Examples of simulations obtained for various values of $\psi $ and illustrative values of $\Theta=0.01 \lambda/D$ and $\varepsilon=10^{-7}$ are shown in Fig. 6. In this example, the full expression given in Eq. (20) is used, showing the rings produced by the Bessel function. Since there is no noise in this representation, the twin images of the planet can be seen in the 4 images corresponding to $\psi $ values of $\pi , \pi /2, \pi /10$, and $\pi /20$. The detection is optimal for $\psi=\pi/10$. The effect of using a small $\psi $ value is more clearly visible in Fig. 7 for a simulated photon counting image of the focal plane of Fig. 6. The number of photons in the planet is about 500 in both cases. Owing to leakage, the number of photons in the image is about 9000 for $\psi=\pi/10$ and 340 000 for $\psi =\pi $.

5 ARC used with diluted apertures

As already mentioned, ARC can be used only if the aperture is invariant under a rotation by an angle $\psi $. For a single circular aperture, $\psi $ may take any value between 0 and $\pi $, the values between 0 and $-\pi$ duplicating these former ones. For diluted apertures, depending on their number and configuration, there may be a few values of $\psi $ satisfying the condition $P(r,\theta)=P(r,\theta-\psi)$. We note that a rotation of $-\psi$ provides the same result.

A basic configuration is a distribution of apertures equally spaced along a circle. The number of discrete values of $\psi $ varies with the number of apertures and are those (absolute value or modulo $\pi $) that can be used to reproduce after rotation the diluted pattern so as to superimpose any couple of individual apertures.

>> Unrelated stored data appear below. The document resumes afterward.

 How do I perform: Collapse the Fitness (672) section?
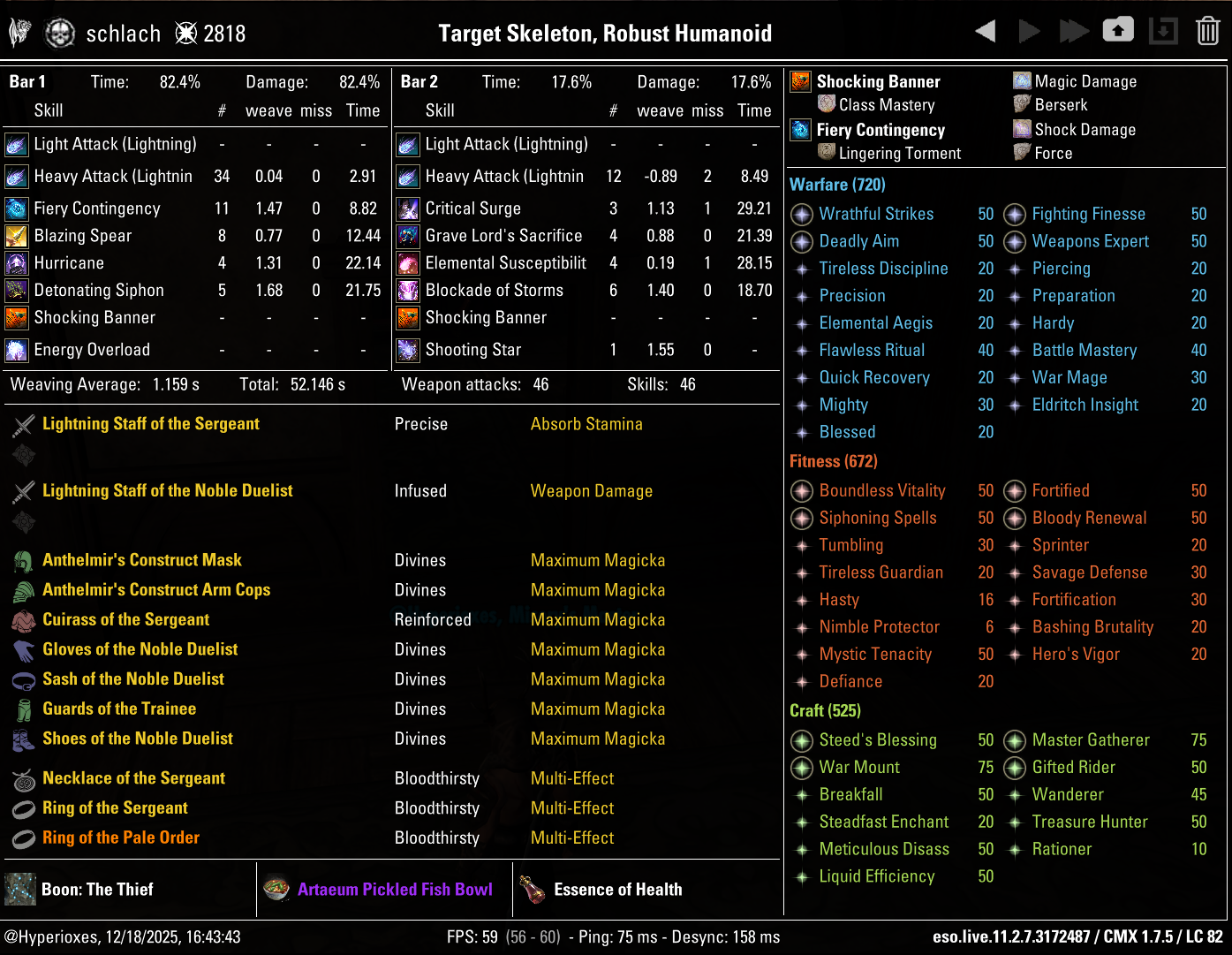coord(833,461)
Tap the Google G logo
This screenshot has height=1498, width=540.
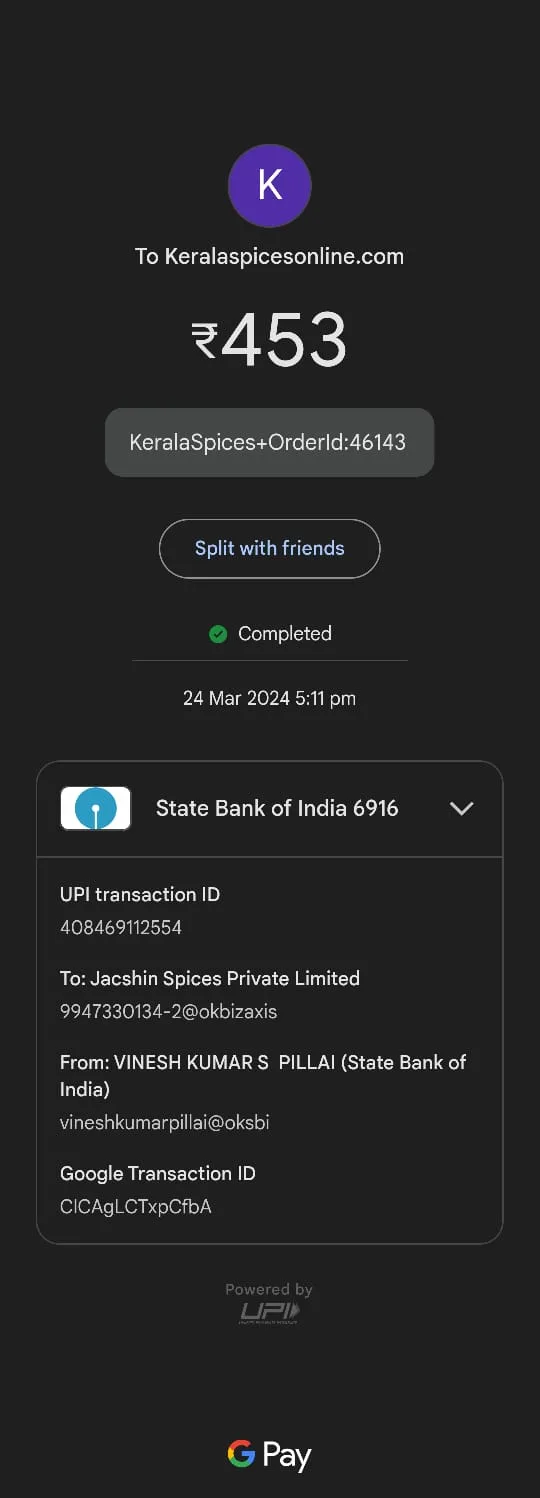click(241, 1453)
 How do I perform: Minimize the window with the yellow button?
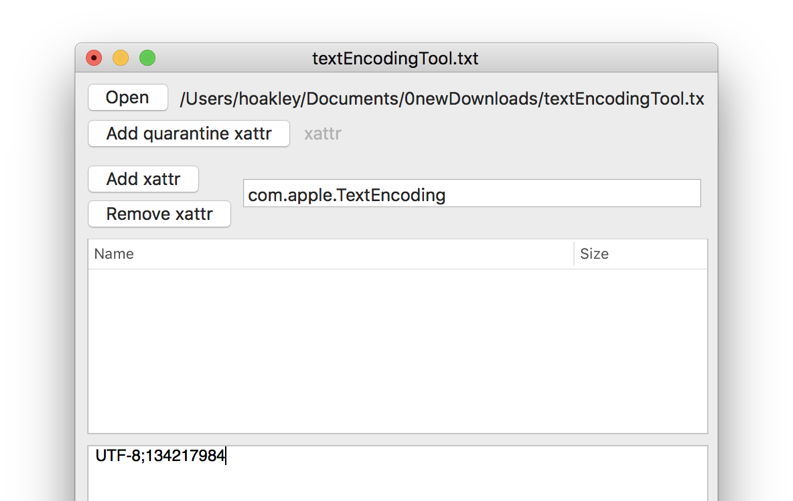pyautogui.click(x=120, y=58)
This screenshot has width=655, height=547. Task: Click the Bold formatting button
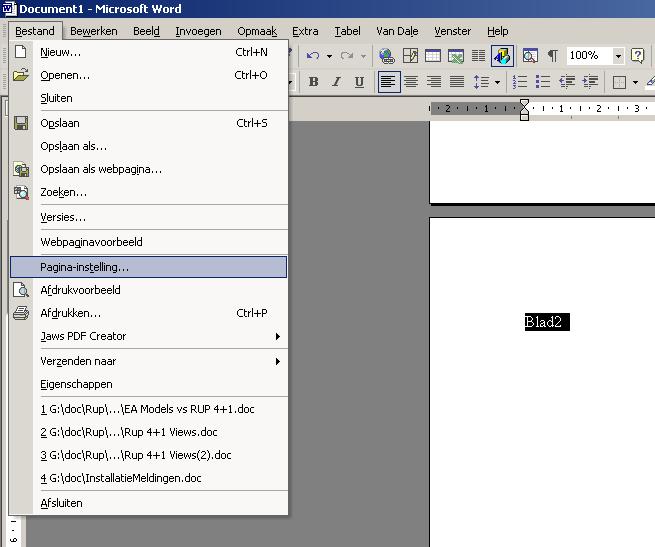[x=313, y=82]
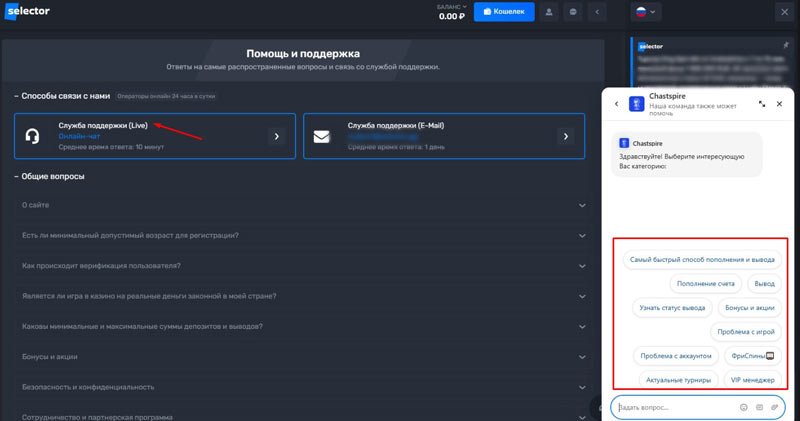
Task: Click the Selector logo in header
Action: click(x=28, y=12)
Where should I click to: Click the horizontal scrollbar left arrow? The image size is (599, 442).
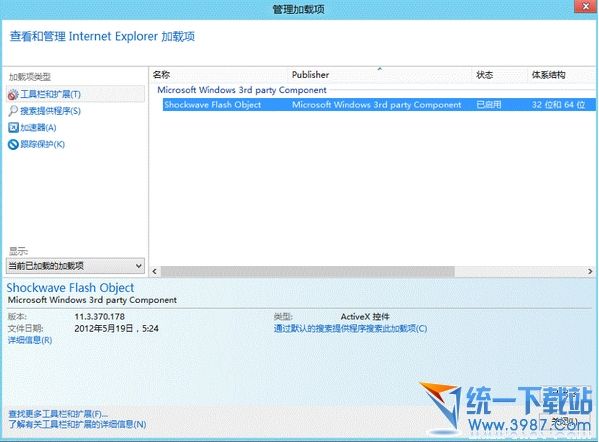pyautogui.click(x=155, y=271)
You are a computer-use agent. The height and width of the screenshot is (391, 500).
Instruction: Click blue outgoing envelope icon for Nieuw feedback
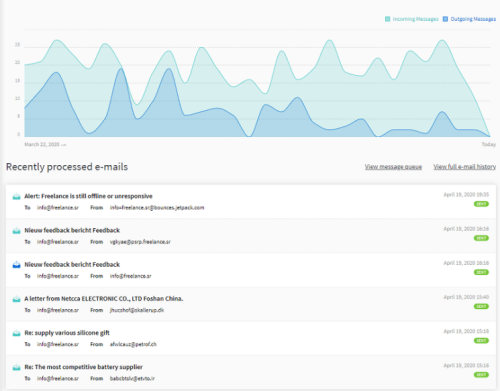pyautogui.click(x=16, y=265)
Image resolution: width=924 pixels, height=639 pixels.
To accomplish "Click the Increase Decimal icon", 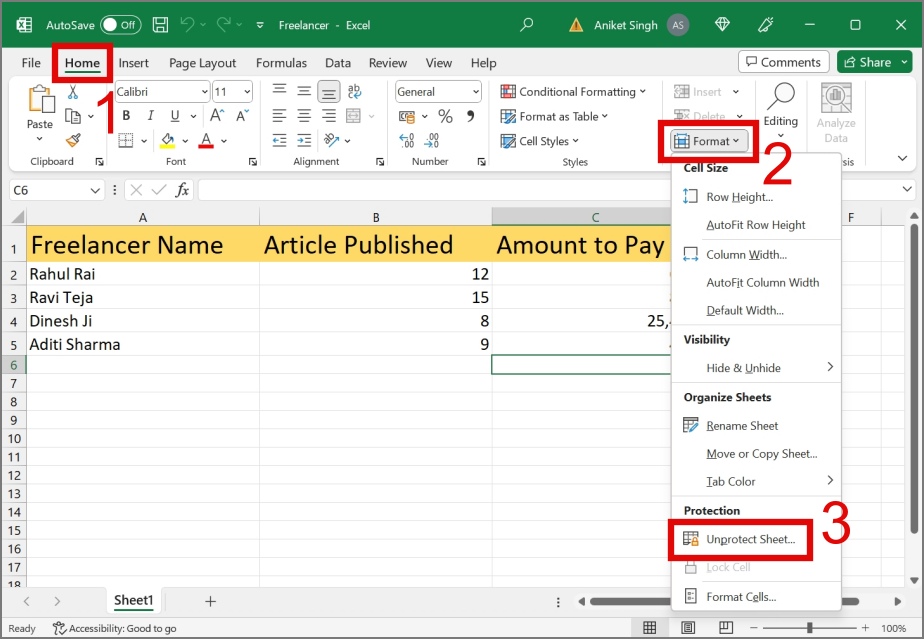I will point(405,139).
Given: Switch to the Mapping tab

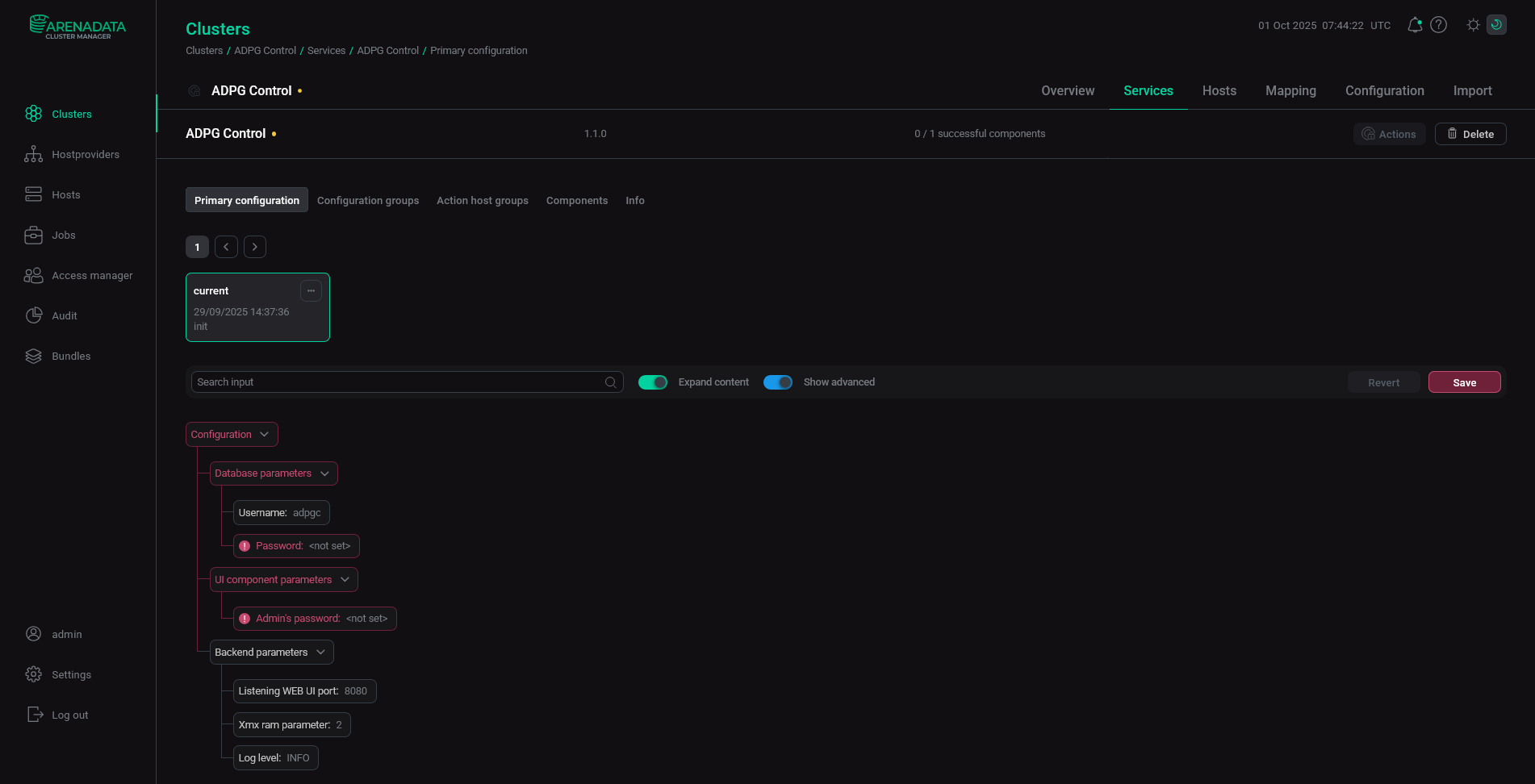Looking at the screenshot, I should (x=1290, y=91).

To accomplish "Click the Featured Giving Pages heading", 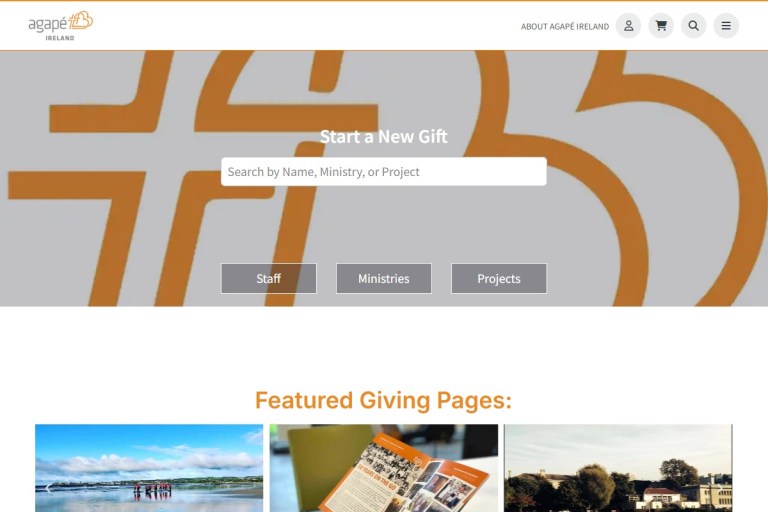I will (x=384, y=400).
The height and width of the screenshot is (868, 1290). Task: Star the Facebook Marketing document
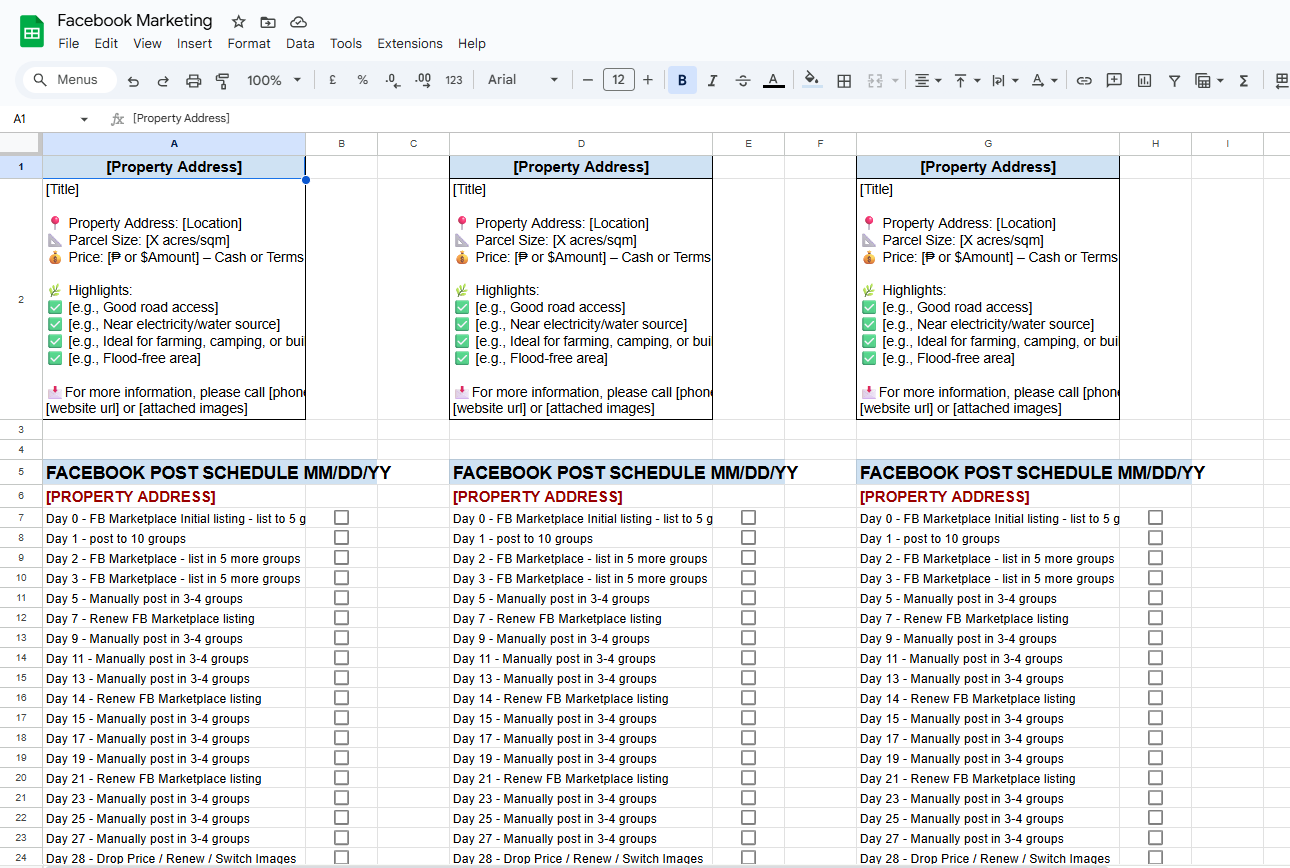(238, 22)
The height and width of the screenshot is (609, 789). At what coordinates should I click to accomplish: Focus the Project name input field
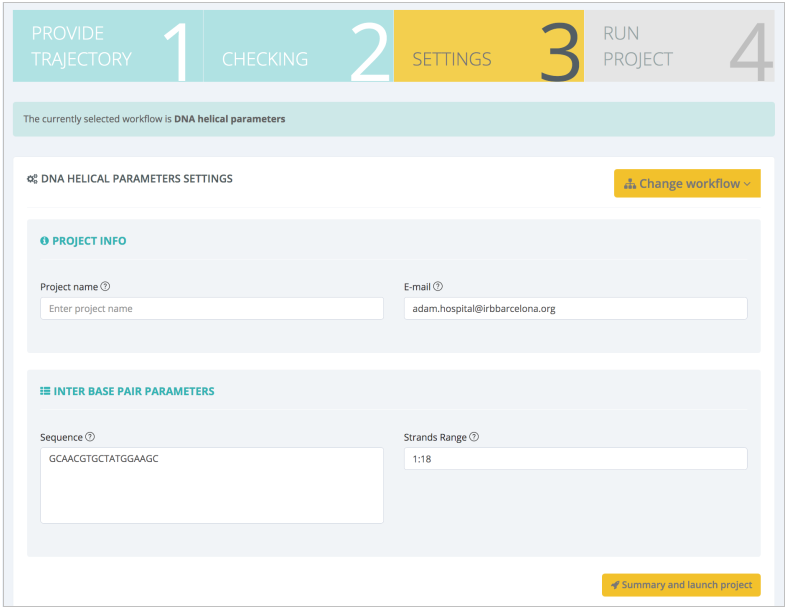click(x=211, y=309)
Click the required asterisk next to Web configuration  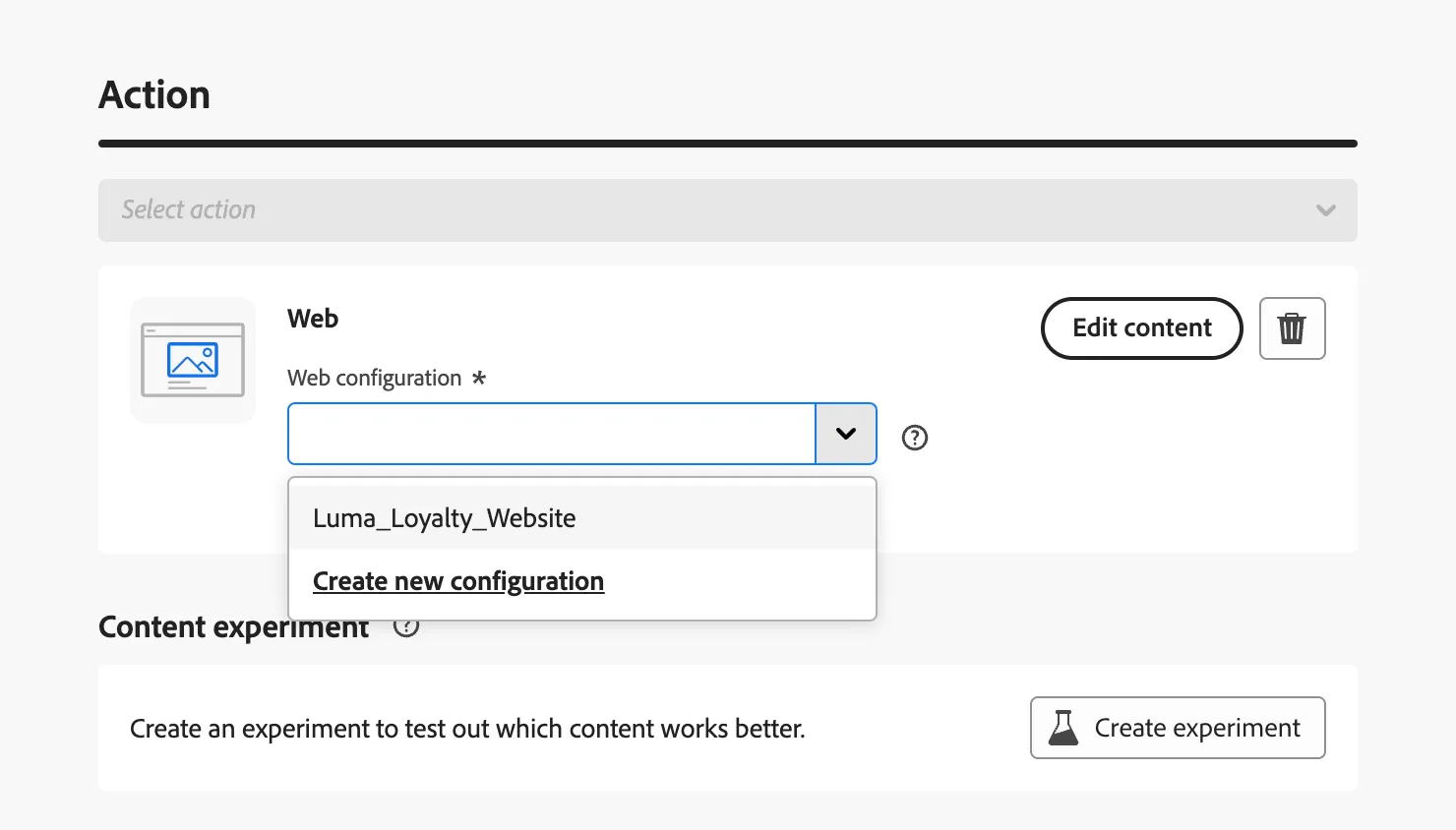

We begin with the basic 2-telescope Bracewell interferometer an example of which is the project FKSI (Danchi et al. 2003; Danchi & Lopez 2007), where a single rotation $\psi =\pi $ allowed. For 3 apertures forming an equilateral triangle, there is still only one rotation fulfilling the requirement and corresponding to $\psi=2 \pi /3$, since the other rotation $4 \pi /3$ or $-2 \pi /3$ provides the same result. For 4 apertures, there are 2 values, $\pi/2$ and $\pi $. The number of different rotations for a regular polygonal configuration of N apertures is the integer part of N/2. An even number of apertures allows us to use the most resolving $\pi $ angle of rotation for $\psi $.

For illustration, we show in Fig. 8 a system of 5 apertures in a pentagon configuration, the apertures being denoted A, B,C,D and E. There are 4 possible rotations that can superimpose A to B,C,D or E, leading to the only two different angles of rotation $2 \pi /5$ and $4 \pi /5$, since only the absolute value of $\psi $ matters.

These two angles correspond to two different on-sky transmissions represented in Fig. 9 obtained using Eq. (12). These figures are 2D representations similar to Fig. 5, which represented a cut through the 2D transmission map for various $\psi $ values. For a circular aperture, this angle can take any value. For the pentagon configuration of a diluted array, the angle of rotation $2 \pi /5$ is less resolving than the angle of rotation $4 \pi /5$, but will ensure superior nulling because of star leakage considerations. The transmission peaks are close to 0.75.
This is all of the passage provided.